After breakfast we launched the dinghy and headed off for an explore and snorkel. We found a good sandy shallow spot to anchor the dinghy, then spent about 45 mins, at a fantastic coral area, with heaps of colours, giant clams, loads of different fish and sea cucumbers. It was glorious and only being chilled made me get out. On the way back to the boat, we checked out all the bommies near our anchorage, but they all had more than enough depth on them not to worry us.
We saw a turtle, just cruise by, checking us out, and numerous fish swimming around the boat. A guy from another boat came over to chat, asking about the weather and overnighting as it was their first time here. He gave us some Mahi Mahi they had caught, as they had too much! We were still not sure if we would spend the night as we had a long leg from here to get to Bundaberg, but we thought we may wait for a forecast before deciding. So we had a decadent lunch of prawns and fois gras, with a glass of champagne, and I made a little chocolate ripple cake for candles later! We spent the time after lunch swimming and snoozing, and then we got the weather forecast and decided we should head off. Whilst it would be a good night in the lagoon, the wind was not so good for Sunday and neither was the tide for leaving the lagoon. It would mean a late arrival at Bundaberg, with Pete needing to rush to the airport early Monday, so we checked out of Fitzroy on the afternoon high tide.
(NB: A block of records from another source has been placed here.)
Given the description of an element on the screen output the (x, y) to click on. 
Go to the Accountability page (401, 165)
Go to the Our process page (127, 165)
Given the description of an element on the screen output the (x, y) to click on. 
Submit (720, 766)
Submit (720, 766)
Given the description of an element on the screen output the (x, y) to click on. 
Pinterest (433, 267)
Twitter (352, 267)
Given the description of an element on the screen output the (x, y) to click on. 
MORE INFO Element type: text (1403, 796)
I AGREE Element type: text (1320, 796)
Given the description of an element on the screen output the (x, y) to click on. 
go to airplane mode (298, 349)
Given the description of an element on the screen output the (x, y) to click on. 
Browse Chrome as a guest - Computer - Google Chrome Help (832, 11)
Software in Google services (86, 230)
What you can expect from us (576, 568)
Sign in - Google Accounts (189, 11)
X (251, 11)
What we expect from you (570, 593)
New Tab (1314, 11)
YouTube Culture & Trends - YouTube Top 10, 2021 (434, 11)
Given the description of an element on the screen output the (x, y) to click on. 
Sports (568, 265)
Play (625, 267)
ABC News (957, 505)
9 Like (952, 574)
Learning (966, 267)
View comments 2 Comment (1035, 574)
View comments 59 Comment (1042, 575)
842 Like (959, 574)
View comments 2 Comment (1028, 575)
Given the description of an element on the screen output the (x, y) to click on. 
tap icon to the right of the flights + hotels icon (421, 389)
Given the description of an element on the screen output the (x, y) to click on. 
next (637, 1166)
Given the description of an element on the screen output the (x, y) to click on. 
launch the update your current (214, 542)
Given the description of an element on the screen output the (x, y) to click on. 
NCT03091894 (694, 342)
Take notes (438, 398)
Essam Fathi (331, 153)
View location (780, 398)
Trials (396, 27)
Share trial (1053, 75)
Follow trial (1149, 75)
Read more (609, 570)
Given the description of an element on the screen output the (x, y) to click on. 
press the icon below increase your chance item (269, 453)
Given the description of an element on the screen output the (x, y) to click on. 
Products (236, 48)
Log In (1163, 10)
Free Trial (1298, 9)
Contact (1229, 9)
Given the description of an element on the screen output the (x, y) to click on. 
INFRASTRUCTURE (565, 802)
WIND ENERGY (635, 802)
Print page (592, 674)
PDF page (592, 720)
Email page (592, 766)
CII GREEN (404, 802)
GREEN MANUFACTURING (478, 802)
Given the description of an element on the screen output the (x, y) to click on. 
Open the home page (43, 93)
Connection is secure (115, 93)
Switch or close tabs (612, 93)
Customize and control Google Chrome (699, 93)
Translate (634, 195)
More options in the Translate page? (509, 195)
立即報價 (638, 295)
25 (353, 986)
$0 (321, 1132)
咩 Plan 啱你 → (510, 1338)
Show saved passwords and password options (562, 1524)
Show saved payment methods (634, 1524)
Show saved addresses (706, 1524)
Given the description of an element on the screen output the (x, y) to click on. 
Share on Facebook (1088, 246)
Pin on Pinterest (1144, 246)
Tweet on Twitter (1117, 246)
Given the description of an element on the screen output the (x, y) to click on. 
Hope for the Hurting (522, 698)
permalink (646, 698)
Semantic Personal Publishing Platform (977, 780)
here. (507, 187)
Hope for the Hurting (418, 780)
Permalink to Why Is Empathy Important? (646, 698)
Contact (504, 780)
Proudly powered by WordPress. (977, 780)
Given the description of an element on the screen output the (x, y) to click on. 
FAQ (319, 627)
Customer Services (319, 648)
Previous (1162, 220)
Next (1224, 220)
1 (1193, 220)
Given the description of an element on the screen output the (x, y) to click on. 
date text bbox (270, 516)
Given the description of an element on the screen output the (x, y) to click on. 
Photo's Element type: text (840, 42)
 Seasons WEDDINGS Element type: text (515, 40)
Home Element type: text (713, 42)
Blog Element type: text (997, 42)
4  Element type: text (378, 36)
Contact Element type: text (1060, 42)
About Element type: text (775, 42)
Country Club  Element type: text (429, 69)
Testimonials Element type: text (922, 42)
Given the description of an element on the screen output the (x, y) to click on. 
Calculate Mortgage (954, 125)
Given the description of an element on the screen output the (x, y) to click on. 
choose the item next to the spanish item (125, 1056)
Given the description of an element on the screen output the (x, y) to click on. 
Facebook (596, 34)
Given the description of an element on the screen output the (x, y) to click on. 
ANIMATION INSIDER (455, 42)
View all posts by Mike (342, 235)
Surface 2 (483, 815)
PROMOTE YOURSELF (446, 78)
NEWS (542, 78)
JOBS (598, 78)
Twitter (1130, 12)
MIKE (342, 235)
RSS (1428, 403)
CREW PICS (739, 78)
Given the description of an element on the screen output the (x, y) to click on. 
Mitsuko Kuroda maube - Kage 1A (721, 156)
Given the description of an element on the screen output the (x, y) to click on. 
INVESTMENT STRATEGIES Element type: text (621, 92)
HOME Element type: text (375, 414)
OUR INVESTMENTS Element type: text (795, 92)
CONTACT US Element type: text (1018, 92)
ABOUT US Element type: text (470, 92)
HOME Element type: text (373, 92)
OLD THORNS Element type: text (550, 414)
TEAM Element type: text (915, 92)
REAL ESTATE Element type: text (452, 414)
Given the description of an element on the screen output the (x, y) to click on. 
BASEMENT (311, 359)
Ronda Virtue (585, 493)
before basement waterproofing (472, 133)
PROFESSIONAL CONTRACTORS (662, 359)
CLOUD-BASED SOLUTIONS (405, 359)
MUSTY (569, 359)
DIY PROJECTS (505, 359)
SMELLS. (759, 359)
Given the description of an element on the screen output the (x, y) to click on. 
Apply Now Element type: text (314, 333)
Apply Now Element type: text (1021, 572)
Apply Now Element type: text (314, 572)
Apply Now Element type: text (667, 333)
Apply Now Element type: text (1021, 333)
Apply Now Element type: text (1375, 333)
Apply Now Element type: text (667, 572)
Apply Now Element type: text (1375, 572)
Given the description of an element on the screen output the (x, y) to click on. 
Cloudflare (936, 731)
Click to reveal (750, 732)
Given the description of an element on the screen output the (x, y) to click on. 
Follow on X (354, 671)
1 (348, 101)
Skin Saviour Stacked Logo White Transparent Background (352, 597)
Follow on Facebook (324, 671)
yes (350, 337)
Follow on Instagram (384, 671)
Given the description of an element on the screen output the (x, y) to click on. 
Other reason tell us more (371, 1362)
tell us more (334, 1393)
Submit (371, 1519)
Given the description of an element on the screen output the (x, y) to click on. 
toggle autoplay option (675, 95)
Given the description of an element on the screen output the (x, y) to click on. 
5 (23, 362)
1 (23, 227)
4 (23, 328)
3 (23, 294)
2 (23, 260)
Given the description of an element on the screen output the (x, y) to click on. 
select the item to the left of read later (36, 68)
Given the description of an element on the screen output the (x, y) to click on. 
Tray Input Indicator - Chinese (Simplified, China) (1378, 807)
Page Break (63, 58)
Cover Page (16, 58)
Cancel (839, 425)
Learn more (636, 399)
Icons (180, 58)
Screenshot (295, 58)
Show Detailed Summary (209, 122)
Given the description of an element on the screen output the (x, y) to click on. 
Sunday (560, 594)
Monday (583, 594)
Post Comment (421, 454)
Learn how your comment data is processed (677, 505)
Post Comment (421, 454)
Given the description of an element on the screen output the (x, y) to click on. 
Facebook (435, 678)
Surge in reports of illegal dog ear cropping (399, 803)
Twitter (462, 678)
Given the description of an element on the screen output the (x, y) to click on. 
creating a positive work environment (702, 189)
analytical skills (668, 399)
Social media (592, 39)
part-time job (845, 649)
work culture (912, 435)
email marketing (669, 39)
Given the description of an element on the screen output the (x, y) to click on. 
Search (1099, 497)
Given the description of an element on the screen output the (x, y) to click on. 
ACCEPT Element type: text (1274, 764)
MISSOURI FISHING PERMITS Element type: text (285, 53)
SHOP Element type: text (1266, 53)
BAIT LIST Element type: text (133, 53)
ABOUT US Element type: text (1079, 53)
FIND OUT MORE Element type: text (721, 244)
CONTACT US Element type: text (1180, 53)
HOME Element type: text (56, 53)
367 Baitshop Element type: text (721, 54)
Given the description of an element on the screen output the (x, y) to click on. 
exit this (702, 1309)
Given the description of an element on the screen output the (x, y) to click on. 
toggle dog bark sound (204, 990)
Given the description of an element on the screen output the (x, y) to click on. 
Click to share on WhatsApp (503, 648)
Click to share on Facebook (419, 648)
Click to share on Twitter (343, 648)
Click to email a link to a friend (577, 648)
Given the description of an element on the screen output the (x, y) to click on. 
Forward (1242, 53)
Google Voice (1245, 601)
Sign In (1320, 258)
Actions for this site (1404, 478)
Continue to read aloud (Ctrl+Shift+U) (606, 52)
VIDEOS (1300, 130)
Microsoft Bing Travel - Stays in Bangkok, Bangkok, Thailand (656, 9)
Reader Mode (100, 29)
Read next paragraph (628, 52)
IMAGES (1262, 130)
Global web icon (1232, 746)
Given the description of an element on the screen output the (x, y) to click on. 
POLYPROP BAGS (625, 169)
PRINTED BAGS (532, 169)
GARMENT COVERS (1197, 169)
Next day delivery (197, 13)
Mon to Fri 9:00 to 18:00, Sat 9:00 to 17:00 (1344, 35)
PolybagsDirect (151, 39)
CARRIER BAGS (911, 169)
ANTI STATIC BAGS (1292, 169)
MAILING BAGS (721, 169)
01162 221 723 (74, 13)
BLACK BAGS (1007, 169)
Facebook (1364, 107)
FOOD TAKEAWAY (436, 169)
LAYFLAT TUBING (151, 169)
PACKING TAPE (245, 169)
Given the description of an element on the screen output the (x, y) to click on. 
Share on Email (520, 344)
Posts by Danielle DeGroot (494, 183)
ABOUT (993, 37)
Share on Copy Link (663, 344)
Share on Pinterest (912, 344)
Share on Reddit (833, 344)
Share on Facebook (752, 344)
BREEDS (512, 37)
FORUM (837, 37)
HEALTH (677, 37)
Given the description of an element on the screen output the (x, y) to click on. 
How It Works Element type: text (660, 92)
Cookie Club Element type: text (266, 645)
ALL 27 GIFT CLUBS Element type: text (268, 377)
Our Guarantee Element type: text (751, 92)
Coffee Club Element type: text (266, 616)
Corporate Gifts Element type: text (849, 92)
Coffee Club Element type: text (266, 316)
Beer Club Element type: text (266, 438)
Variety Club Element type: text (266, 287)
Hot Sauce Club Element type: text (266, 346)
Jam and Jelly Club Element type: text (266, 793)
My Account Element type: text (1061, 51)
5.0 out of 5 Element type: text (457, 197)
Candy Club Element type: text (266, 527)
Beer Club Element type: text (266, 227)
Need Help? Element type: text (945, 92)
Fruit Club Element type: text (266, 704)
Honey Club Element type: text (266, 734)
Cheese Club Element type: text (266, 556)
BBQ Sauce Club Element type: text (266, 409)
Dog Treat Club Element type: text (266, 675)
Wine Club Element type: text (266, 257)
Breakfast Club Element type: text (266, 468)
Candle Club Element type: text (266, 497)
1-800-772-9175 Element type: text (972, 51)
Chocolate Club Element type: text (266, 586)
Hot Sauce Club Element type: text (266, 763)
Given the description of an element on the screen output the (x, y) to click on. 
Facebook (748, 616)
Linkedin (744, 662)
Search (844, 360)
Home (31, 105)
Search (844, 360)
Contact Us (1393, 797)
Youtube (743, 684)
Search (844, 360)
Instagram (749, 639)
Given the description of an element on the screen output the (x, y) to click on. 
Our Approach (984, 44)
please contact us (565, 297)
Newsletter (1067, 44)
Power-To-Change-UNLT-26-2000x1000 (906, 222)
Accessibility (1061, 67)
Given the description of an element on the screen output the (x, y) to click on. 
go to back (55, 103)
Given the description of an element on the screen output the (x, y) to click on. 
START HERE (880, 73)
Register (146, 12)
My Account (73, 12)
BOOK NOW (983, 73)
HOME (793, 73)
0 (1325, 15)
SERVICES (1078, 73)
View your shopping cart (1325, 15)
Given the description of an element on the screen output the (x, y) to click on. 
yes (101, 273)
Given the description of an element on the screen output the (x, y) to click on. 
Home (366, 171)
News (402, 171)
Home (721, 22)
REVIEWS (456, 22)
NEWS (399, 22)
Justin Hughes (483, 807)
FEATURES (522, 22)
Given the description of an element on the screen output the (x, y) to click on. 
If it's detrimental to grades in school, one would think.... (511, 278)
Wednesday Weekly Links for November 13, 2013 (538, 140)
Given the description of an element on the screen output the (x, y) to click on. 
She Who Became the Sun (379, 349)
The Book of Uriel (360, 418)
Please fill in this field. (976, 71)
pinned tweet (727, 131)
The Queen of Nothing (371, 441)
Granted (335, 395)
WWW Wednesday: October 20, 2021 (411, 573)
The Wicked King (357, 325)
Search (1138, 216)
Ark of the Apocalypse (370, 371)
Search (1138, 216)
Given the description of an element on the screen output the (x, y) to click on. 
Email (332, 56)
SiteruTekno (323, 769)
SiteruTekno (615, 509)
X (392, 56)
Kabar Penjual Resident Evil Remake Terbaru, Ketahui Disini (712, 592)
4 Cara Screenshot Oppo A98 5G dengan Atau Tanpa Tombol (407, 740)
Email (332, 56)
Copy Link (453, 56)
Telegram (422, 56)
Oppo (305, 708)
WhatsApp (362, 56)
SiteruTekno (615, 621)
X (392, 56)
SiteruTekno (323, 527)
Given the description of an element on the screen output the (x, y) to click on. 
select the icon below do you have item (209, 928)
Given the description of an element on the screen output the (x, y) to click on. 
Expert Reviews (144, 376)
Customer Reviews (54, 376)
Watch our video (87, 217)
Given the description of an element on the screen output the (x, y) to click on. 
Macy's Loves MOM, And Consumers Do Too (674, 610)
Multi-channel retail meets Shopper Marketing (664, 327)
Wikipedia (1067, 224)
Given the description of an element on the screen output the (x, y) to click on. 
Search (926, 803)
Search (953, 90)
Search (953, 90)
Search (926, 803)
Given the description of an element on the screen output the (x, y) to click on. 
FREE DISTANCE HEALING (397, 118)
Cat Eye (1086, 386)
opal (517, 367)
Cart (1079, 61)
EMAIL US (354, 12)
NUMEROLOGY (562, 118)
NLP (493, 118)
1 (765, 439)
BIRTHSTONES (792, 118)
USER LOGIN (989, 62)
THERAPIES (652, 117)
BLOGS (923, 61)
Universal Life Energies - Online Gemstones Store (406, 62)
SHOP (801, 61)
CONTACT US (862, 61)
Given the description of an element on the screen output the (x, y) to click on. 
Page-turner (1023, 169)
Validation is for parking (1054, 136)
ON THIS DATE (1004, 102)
At 4 pm, we were on our way to Bundy, and as we got mobile phone reception back, my phone went off with millions of birthday messages! We had the remains of the fois gras with another glass of champagne as sundowners, followed by fish curry, and then the birthday chocolate ripple cake with candles! We sang happy birthday, then ate the lot between us! Pete went off watch and I tried to answer as many messages as I could while keeping a look out on watch!
As we approached the shipping lanes for Gladstone, I had 2 ships crossing me, but one altered course towards me. I checked the AIS, and watched him very closely, but he seemed to be exiting the shipping lane. I was worried and couldn’t really alter corse easily because of the wind angle, so I put on the engine and speeded up. It turns out that the ship just went around me! He had to go out of the shipping lane to do it, but I could see from the AIS, that he changed his course to go behind us. He must have known it was my birthday!
By the time I got back on watch at midnight, we had more breeze and were ahead of schedule, so at the end of my watch at 3am, we furled the heady and started the engine, slowed to 4.5 knots to bring our arrival back to around 6 am. Only issue now was the awful seaway with the breeze dead behind us meant we rolled like crazy and it was desperately uncomfortable. There was little sleep from here until we moored on the fuel dock at Port Bundaberg Marina, around 6:15 am.
I will post some pictures of the reef when I get them off my camera.